Gull Bay First Nation is 175kms North of Thunder Bay.

GULL BAY FIRST NATION – In a Registered Letter sent out to all candidates dated June 28, 2015 from Aboriginal Affairs and Northern Development Canada (AANDC) Policy Development and Coordination Branch, Director General Perry Billingsley outlined that the appeal in regards to the results of the GBFN general election held January10. 2015 was dismissed and, as such, the results stand.

“AANDC has concluded that, based on the examination of all particulars and documents filed in connection with the notice of appeal, and on the balance of probabilities, there were no contraventions or violations of the Indian Act or the Indian Band Election Regulations (IBER) that might have affected the results of the election,” stated Billingsley.

AANDC’s letter addresses point-by-point the eleven allegations put forward to the Department by GBFN member Mary Poile in her affidavit made in ‘good faith and for no improper purpose’ sworn on February 20th. Oddly enough, one of the false claims made by Mary Poile was that she did not witness the Electoral Officer examining the ballot box to ensure it was empty.

“The information submitted in connection with the appeal reveals that, immediately before the poll opened, the Electoral Officer indeed examined the ballot box in front of witnesses, and found it to be empty. The box was then sealed. This is further confirmed by the declaration found in the election materials, called the Opening Poll form, which was signed by the Electoral Officer, Deputy Electoral Officer and Mary Poile,” wrotes Billingsley.

“Gone are the days when members who perceive themselves to be on the ‘losing’ side of election results simply file fabricated and fraudulent statements with AANDC to impede the governance mechanism and obstruct operations of their own Nation thereby negatively impacting all members,” states Chief Wilfred King. “Sadly, every time they lose, the opposition here in Gull Bay carries out its seemingly regular practice in the submission of a frivolous and vexatious appeal to AANDC. It only serves to hurt the people they claim they want to govern by shortening the mandate of office thereby handcuffing a legitimate Council from conducting business vital to the community, and planting the seed of doubt in the minds of industry/business partners to as to whether or not they are dealing with the legitimate FN leaders at the negotiation tables and in partnership agreements.”

King goes on to describe the current two-year term of office under the Indian Act as too short and prohibitive. “This appeal has encouraged Gull Bay leadership to explore opting into the new federal legislation First Nations Elections Act that sees the mandate of FN leaderships extended to four-year terms . With a longer mandate, similar to that of provincial and federal governments, FN communities can offer greater certainty and stability to potential project partners and operate within realistic timelines to see proposals evolve from concept development and to the implementation stage.
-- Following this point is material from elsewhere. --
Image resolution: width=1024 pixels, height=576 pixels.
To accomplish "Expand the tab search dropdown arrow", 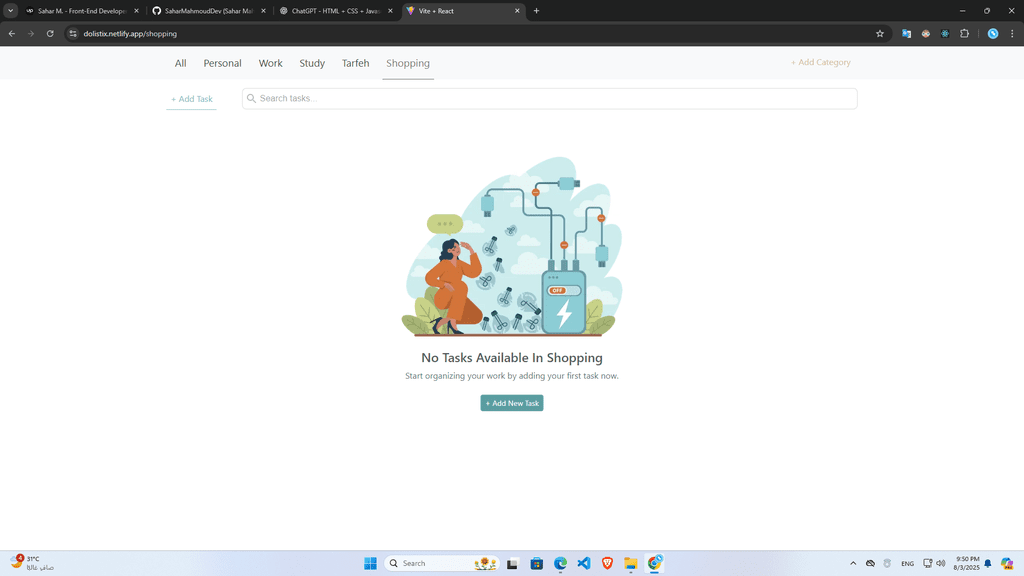I will tap(10, 11).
With clearer criteria, members will be presented with ballots that name more truly committed candidates .”

GBFN Council will now legally and operationally evaluate the ramifications of Ms. Poile’s numerous false and misleading allegations contained within her sworn statement and assess the potential damages to the First Nation associated with the loss of 25% of the mandated term of the current Chief and Council’s office in regards to missed opportunities of economic development proposals, capital infrastructure projects, social welfare and service programming to members of the community .

Chief King is back to work in Gull Bay First Nation
Chief King , Gull Bay First Nation

“I am eager to get on with picking up negotiations where Iwas forced to leave off – specifically on the five outstanding claims; (1) larger land base, (2) timber, (3) highway expropriation and (4) Ontario and (5) Canada’s responsibilities relative to the community’s grievances in regards to OPG past hydro­ electric development which forever changed the landscape and people of GBFN,” says King.
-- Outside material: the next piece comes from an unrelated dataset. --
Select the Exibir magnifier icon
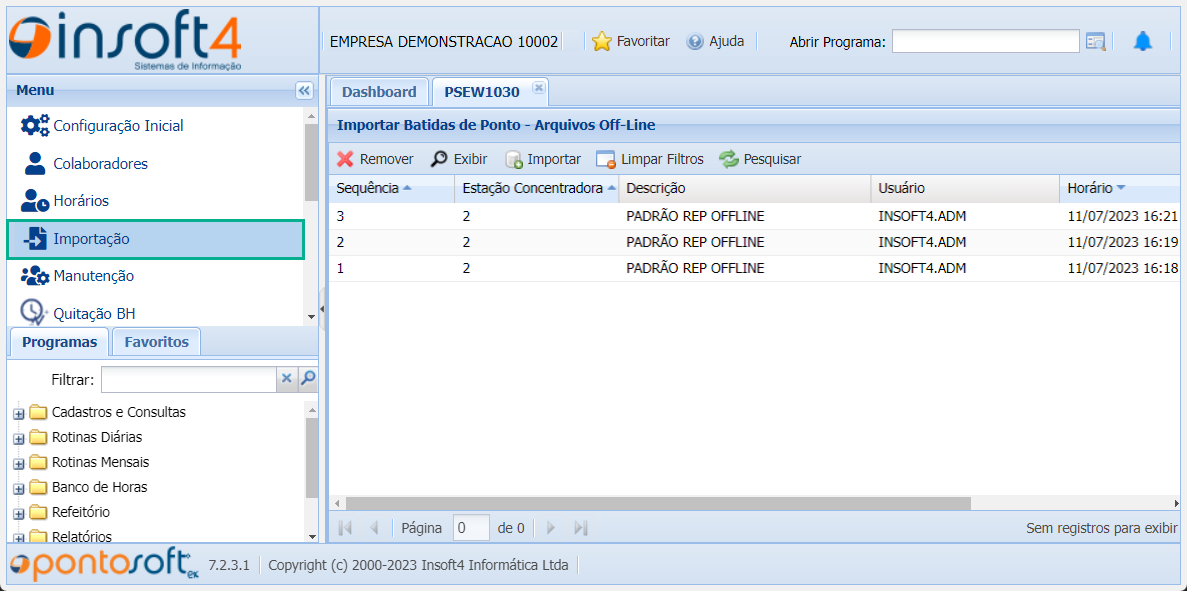Screen dimensions: 1187x591 point(436,158)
King expresses, “With the completion of this election appeal process, I trust that the few remaining opposition members can finally come to accept the clear and unequivocal endorsement won by me and my Council. Governing our Nation at this particular moment is more serious and critical than any other time in our history, for reasons of which our members are acutely aware. I am firm in my commitment to do the hard work, stand the difficult line, and carry out the advocacy necessary to
steer our Nation in a sustainable, mutually beneficial manner. I do so on behalf of all GBFN Citizens – no matter where their political allegiances may rest.”

Kiashke Zaaging Anishinaabek – Gull Bay First Nation Chief and Council intends to continue with activities that support the assertion of their Aboriginal and Treaty Rights as they move in a direction towards the ultimate achievement of their own autonomy through the formation of Self-Government.

“I will continue to be a vocal proponent of Indigenous Sovereignty and an ardent champion of Treaties as legally binding agreements. Council carries on with the promotion of our agenda which is solely based on the protection of our Traditional Territory and the promotion of our Citizens,” King stated.